While the wealthiest Americans would be hit hardest, every bracket would see a significant hike, according to the report by the nonpartisan Washington, D.C.-based think tank.
Middle-class households would lose an average of $4,700, or 8.5 percent, of their after-tax income, while the lowest bracket would get a $165 jump in 2017.
All taxpayers would face a new 2.2 percent tax on income and the cap would be lifted on the 6.2 percent Social Security payroll tax in income over $250,000. A new 6.2 percent payroll tax paid by employers would also be enacted.
A financial transaction tax would be put in place with rates of .5 percent on stock trades, 0.1 percent on bonds and 0.005 percent on derivatives.
The estate tax would be increased using graduated rates – 45 percent for estates worth $3.5 million or $7 million for couples, 50 percent for those valued between $10 million and $50 million, 55 percent for those over the $50 million threshold. A new additional 10 percent surtax would be imposed on any estate over $500 million or $1 billion for couples.
Taxes would also be put in place to promote green energy.
The hikes would include “a new tax on ‘carbon polluting substances,’ starting at $15 per ton of carbon dioxide or of carbon dioxide–equivalent content, phasing up to $73 per ton in 2035 and then rising by 5 percent plus the inflation rate in subsequent years,” the report said.
Like Clinton’s proposal, Sanders floated multiple options to prevent U.S. companies merging with corporations abroad to take advantage of lower corporate tax rates.

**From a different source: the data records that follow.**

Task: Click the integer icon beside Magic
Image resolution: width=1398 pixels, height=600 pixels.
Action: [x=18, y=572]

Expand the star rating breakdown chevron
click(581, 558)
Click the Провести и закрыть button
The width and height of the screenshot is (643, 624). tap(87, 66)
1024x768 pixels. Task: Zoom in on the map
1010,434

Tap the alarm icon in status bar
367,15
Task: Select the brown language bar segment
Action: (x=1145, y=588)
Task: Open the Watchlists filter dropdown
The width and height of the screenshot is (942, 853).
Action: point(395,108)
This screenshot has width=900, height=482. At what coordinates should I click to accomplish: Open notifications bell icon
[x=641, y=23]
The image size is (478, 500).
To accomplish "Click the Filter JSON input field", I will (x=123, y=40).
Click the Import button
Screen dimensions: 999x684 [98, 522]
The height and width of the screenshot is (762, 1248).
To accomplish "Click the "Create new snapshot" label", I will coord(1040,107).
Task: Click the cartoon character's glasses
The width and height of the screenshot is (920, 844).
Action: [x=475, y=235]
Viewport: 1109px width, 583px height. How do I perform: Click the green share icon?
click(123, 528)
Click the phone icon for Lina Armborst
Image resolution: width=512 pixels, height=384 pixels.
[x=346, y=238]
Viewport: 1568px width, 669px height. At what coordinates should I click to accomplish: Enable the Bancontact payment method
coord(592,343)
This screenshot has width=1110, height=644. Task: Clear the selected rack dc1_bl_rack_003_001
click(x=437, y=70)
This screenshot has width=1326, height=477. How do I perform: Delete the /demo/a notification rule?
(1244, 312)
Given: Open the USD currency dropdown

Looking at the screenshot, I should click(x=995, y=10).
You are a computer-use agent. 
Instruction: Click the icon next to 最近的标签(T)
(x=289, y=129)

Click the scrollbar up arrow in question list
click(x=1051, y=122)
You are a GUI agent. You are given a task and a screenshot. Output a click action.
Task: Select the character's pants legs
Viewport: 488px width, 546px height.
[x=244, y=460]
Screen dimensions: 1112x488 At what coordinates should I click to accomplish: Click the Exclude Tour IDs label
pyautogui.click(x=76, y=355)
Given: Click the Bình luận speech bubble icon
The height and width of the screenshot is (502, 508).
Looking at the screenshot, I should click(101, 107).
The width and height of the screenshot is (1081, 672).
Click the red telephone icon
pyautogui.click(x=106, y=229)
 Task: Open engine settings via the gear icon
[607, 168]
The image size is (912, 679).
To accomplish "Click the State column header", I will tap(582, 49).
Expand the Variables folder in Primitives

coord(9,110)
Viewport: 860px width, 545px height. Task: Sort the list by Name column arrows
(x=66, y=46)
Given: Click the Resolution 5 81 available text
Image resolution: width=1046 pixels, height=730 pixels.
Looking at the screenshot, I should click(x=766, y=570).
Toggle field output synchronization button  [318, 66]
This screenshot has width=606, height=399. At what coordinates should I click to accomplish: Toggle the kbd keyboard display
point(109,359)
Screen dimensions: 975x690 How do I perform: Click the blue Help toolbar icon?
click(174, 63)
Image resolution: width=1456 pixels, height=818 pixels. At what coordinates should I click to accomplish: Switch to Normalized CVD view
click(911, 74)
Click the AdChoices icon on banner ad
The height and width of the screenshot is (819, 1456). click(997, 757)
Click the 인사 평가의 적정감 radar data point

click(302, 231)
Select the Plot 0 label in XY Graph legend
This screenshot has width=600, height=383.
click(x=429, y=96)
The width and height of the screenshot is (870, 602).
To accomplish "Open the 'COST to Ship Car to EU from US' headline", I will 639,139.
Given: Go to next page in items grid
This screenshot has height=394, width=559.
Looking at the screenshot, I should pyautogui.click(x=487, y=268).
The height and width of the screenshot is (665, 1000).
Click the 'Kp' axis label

“Such measures include (1) ending deferral of federal income taxes on profits of foreign subsidiaries, (2) imposing a per country limit on foreign tax credits to end cross-crediting, (3) limiting corporate inversions, and (4) preventing earnings stripping” the report said.
TPC estimates the plan would generate $15.3 trillion over the course of the next decade and an additional $25.1 trillion in the 10 subsequent years – enough to pay off the publicly held debt by 2036. But the self-described Democratic Socialist has other plans, the revenue raised would go toward his costly Medicare-for-all plan, which would cost $1.38 trillion annually, and free tuition at public universities.
“The plan is unlikely to do much, if anything, to reverse the currently unsustainable path for public debt,” the report said. “Moreover, there is a risk that spending might outstrip the significant new revenues and exacerbate the nation’s long-term financial imbalance.”
Several left-leaning economists have come out against Sanders’ proposals, going as far as saying his plan for the economy is all “puppies and rainbows.”